The adornment stage consists of an analysis of the program relations in a top-down approach that provides each atom in each clause an adornment. An adornment for an atom P(a₁,…,a_n) is a length n string consisting of b’s (for ‘bound’) and f’s (for ‘free’), where the character at index i is a ‘b’ if and only if the i^th argument of the atom is bound by a constraint.

Adornment analysis begins with the output query, say query(x₁,...,x_n) , with an adornment ‘f…f’ (as all arguments of the output query begin free). A body atom is then selected to be adorned first, marking each argument with a b if its value is constrained, or with an f otherwise. Once the adornment of a particular atom is computed, all its arguments are now considered bound when adorning the remaining atoms. A second atom is then chosen to be adorned, and so on, until all body atoms are adorned. If a predicate P(x₁,…,x_n) is seen with adornment a for the first time, then the adornment process is repeated for all clauses with P as the head, with each argument of the head atom set as bound or free based on the adornment a.

The order in which the body atoms are adorned sets the evaluation order when the program is compiled. The technique used to choose the next atom to adorn is called the Sideways Information-Passing Strategy (SIPS). The SIPS chosen is fundamental to the effectiveness of the magic set transformation, as it determines the flow of binding patterns between sibling atoms in a given clause body; to minimise the computation of irrelevant tuples, we generally prefer SIPS that maximise the number of bound arguments. The current implementation is very basic and always selects the left-most atom with at least one bound argument.
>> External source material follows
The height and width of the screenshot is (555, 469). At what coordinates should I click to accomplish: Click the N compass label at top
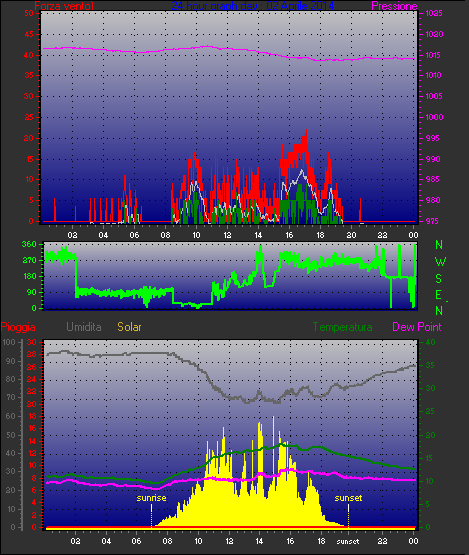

If none exist, then the left-most EDB atom is selected. If none exist, then the left-most IDB atom is selected.

The adornment is calculated for each output query separately.

As an example, consider the following output query:

query(x) :- a(x,y,z), c(z,y), y = "foo".

As stated above, we begin with a default adornment of f for the output query, indicating that the variable x is free. Our SIPS described above chooses the first available atom with a bound argument, which is a(x, y, z) in this case. The corresponding adornment for a(x,y,z) is hence fbf, as the variable y is bound by a constraint, while the remaining arguments are free. The variables x and z are now bound by this atom, however. Only one atom remains, c(z,y), which has adornment bb. The final adorned predicate is hence:

query_f(x) :- a_fbf(x,y,z), c_bb(z,y), y = "foo".

If a is not an EDB predicate and we have not seen the adornment fbf applied to it yet, then we repeat the adornment process for all the clauses with a as the clause head, using fbf as the base adornment for its arguments. The same applies to c with adornment bb.

The Magic Set Transformation

The final stage of the process is the actual transformation step based on the adorned predicates generated.

The transformation involves generating a set of specialising rules, called magic rules, that are then added to the program. Magic rules propagate constraints upwards from a clause to its dependencies, allowing for irrelevant tuples to be skipped in a manner similar to the example in the introduction.

The algorithm for the final transformation step is as follows:

For all adorned predicates C = A_a :- A1_a1, ...,An_an:
		For each IDB literal Ai in the body:
			Add the clause 'magic(Ai_ai) :- magic(A_a), A1_a1, ..., A(i-1)_a(i-1)' to the program.
		Replace C = 'A_a :- T' with 'A_a :- magic(A_a), T'.

Here, magic(A_a) denotes the magic identifier corresponding to the predicate A with adornment a. Suppose a denotes an adornment with k bound arguments. Then, magic(A_a) is a predicate of arity k, where each argument corresponds to a bound variable in the adornment.

The final program is the union of all the transformed adorned predicates with the generated magic rules, as computed above.

Limitations

The magic set implementation currently skips transforming all relations containing negations, functors, or aggregates in their body or the body of a dependency. An algorithm exists in the paper referenced above that details an algorithm for datalog programs containing negations.

The current SIPS used is also very basic at this point, but will soon be updated.